Fabio Piccini, medico e psicoterapeuta Junghiano è responsabile del servizio di Psicologia Clinica e Psicoterapia presso la casa di cura "Malatesta Novello" di Cesena. Lavora privatamente a Rimini e a Chiavari. E-mail:
Domanda:
Come si cura la schizofrenia?Risposta:
Il trattamento della schizofrenia può apparire qualcosa di complesso ma bisogna rendersi conto che tutto ciò è funzione della gravità della malattia e dell’elevato rischio di disabilità residua (per l’individuo e per i suoi famigliari) che essa può causare qualora il trattamento non sia prontamente instaurato in maniera adeguata.

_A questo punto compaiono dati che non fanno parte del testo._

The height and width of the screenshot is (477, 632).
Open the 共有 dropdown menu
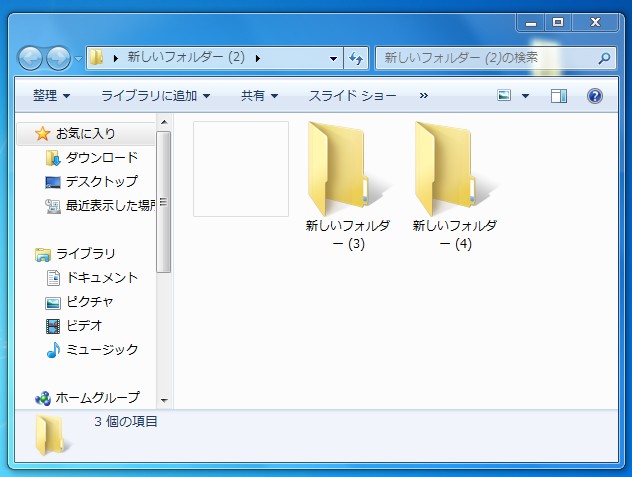(x=259, y=96)
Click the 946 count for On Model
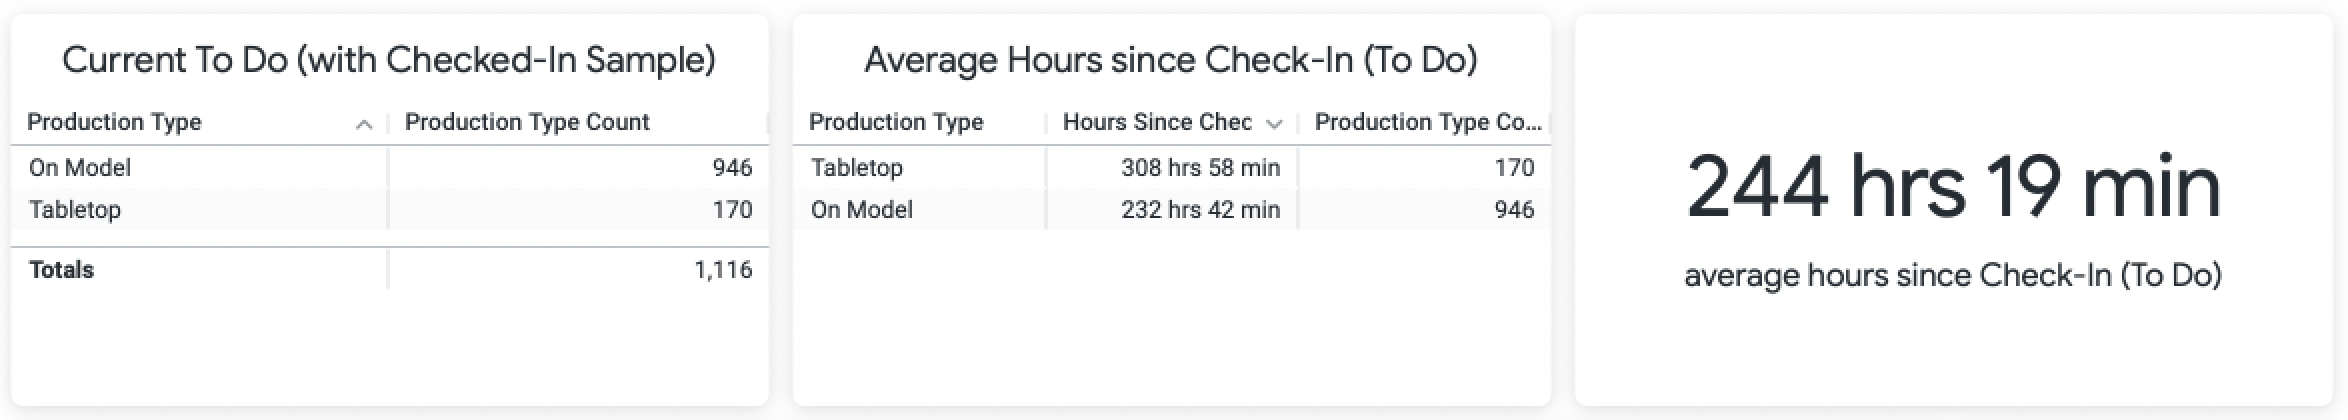 coord(732,167)
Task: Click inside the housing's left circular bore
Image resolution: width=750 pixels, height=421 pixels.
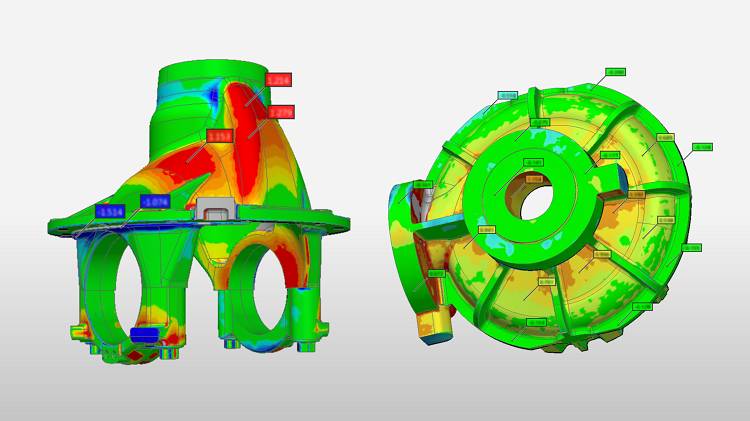Action: pos(118,274)
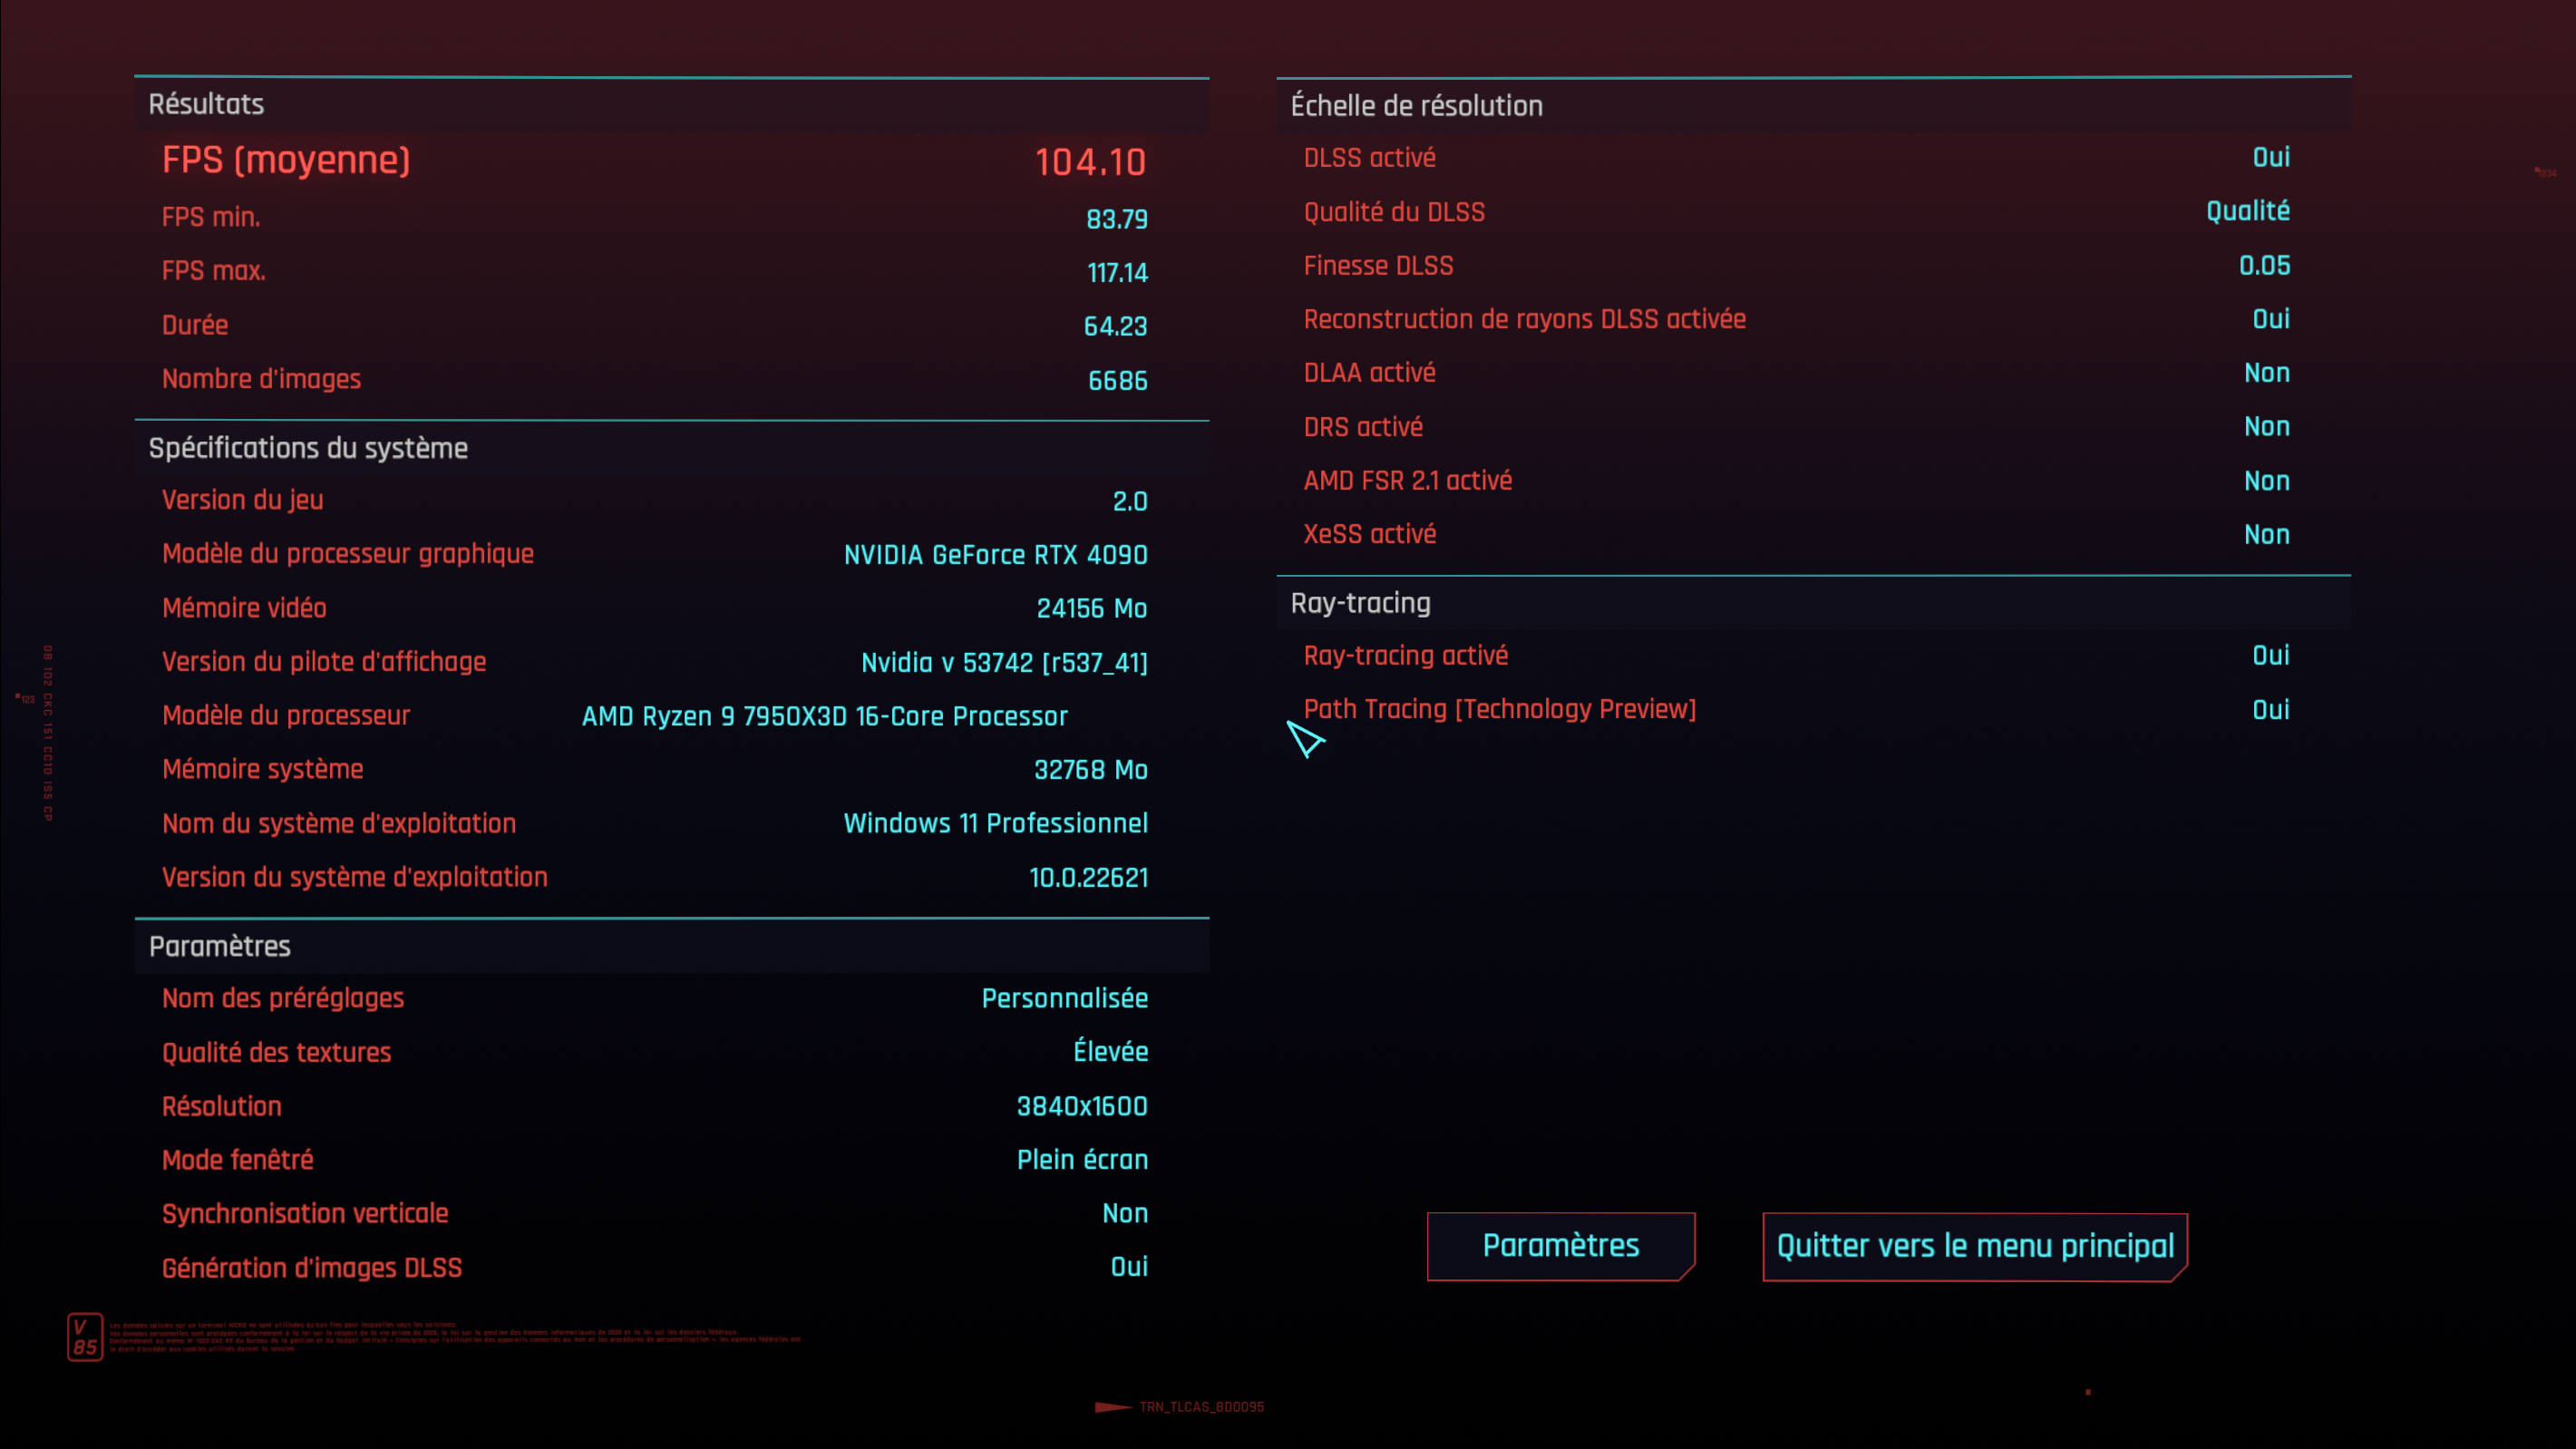This screenshot has height=1449, width=2576.
Task: Click the Paramètres button
Action: click(1560, 1246)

Il ricovero ospedaliero è spesso la prima prescrizione terapeutica. Ciò è motivato dal fatto che i sintomi floridi della malattia sono spesso associati a disturbi del comportamento che rendono necessario un elevato livello di controllo del paziente quale è possibile aversi solo in un ospedale. E’ però anche possibile che, qualora i sintomi del paziente non siano troppo gravi, la famiglia del paziente suffcientemente supportiva, e sia possibile un pronto accesso a delle buone strutture psichiatriche territoriali, il trattamento ospedaliero possa anche essere evitato.
Il supporto e l’informazione ai famigliari è un altro aspetto importante del trattamento della schizofrenia, in quanto, particolarmente se il paziente vive in famiglia, è importante per correggere pregiudizi e false credenze che sono sempre molto comuni, oltre che per aiutare la famiglia a gestire le problematiche del paziente.
Dato che almeno una metà dei pazienti che hanno un episodio acuto di schizofrenia esita in un qualche tipo di disabilità residua, dopo il ricovero ospedaliero è importante che il paziente possa essere inserito in un programma di riabilitazione psichiatrica che sia in grado di permettergli di recuperare al meglio le sue funzioni mentali, sociali e lavorative.(di solito la riabilitazione viene effettuata presso strutture di psichiatria territoriale che sono presenti presso tutte le USL).
E’ inoltre importante chei paziente continui ad assumere una appropriata terapia farmacologica per almeno altri due o tre anni dopo la fine dei sintomi dell’episodio acuto.